Please write out the lines below again word for word, leaving out the pictures.

⁂

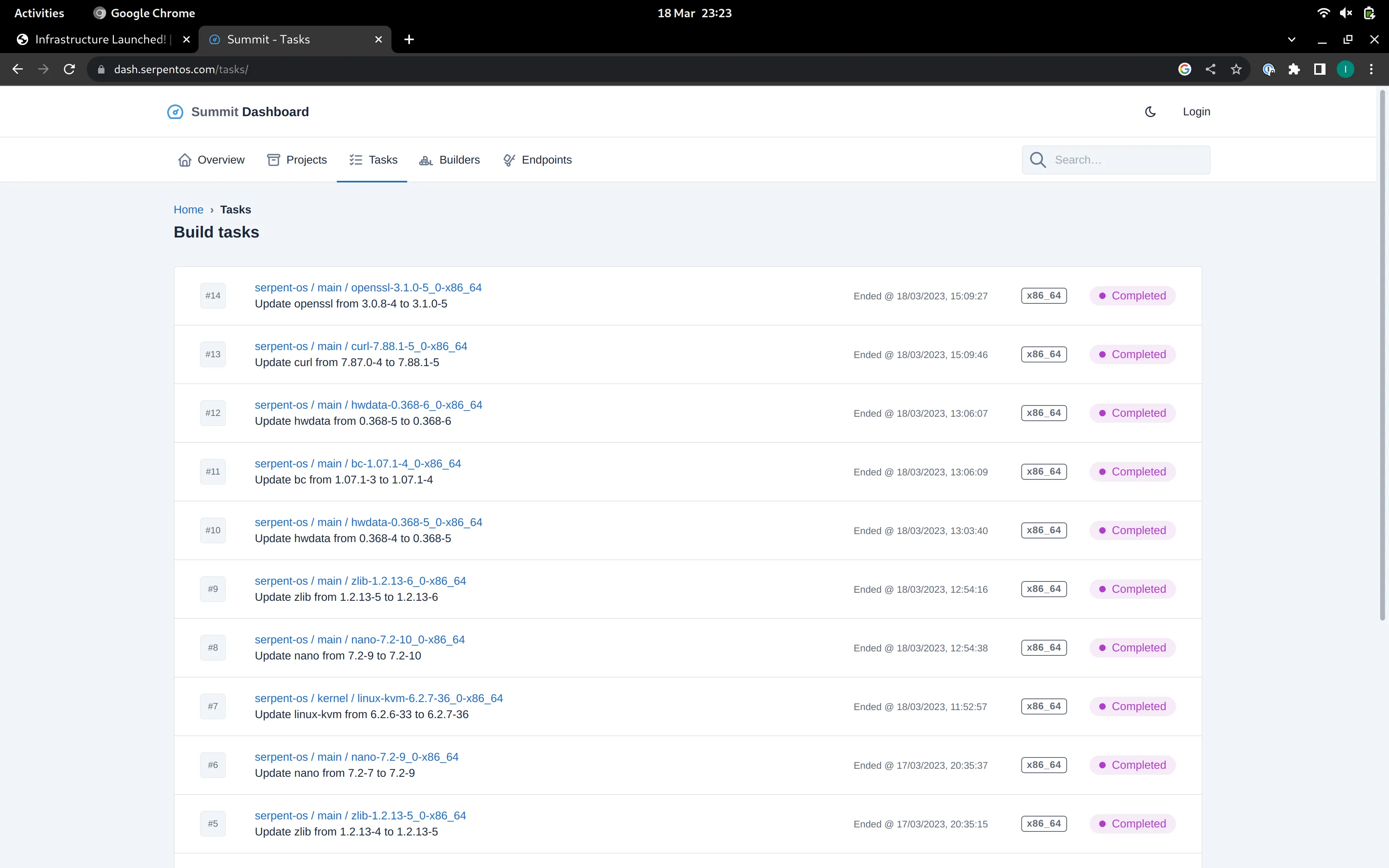
Task: Bookmark this page with star icon
Action: click(1236, 70)
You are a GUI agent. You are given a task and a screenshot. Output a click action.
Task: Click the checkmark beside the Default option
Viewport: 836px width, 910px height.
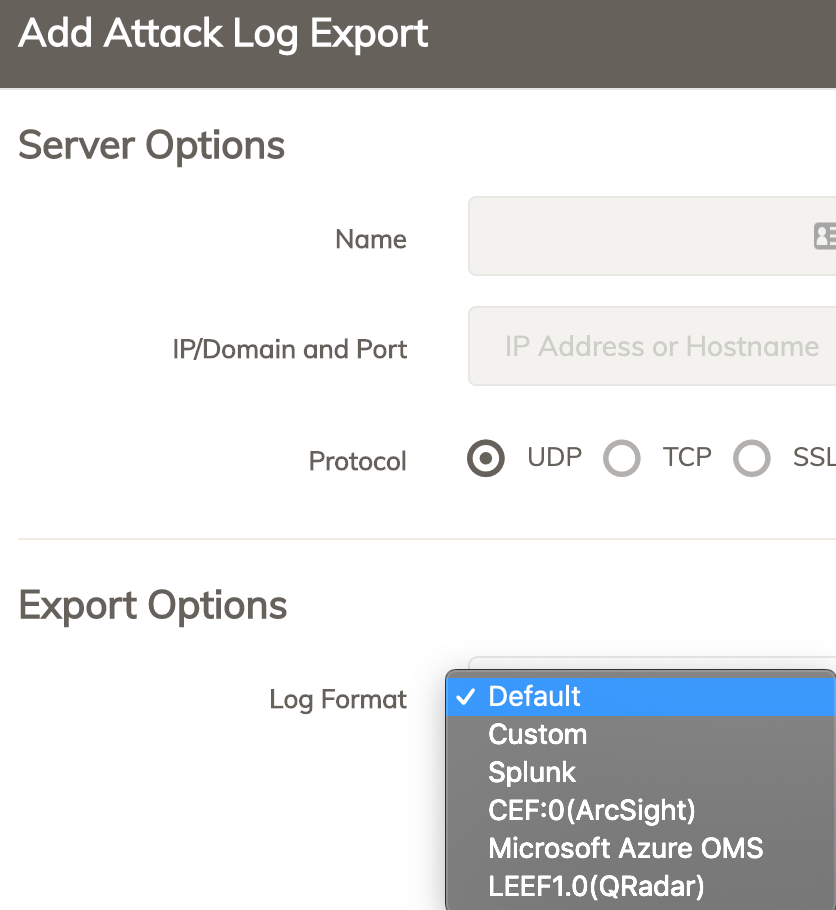tap(465, 697)
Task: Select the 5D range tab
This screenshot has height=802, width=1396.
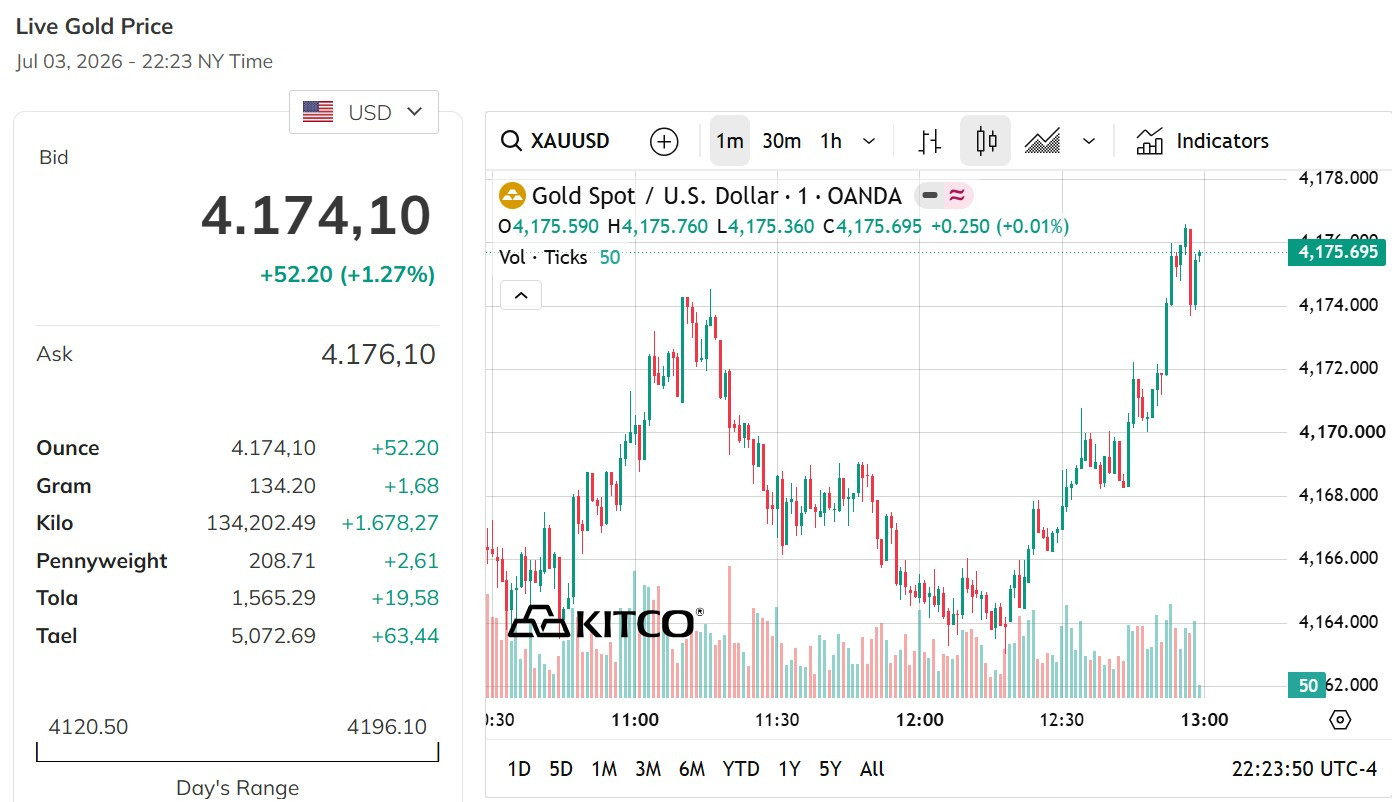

⁂

**Answer for this exercise:**
Task: Bookmark this page with star icon
Action: click(1236, 70)
You are a GUI agent. You are given a task and a screenshot. Output a click action.
Task: Click the checkmark beside the Default option
Viewport: 836px width, 910px height.
tap(465, 697)
Task: Select the 5D range tab
This screenshot has height=802, width=1396.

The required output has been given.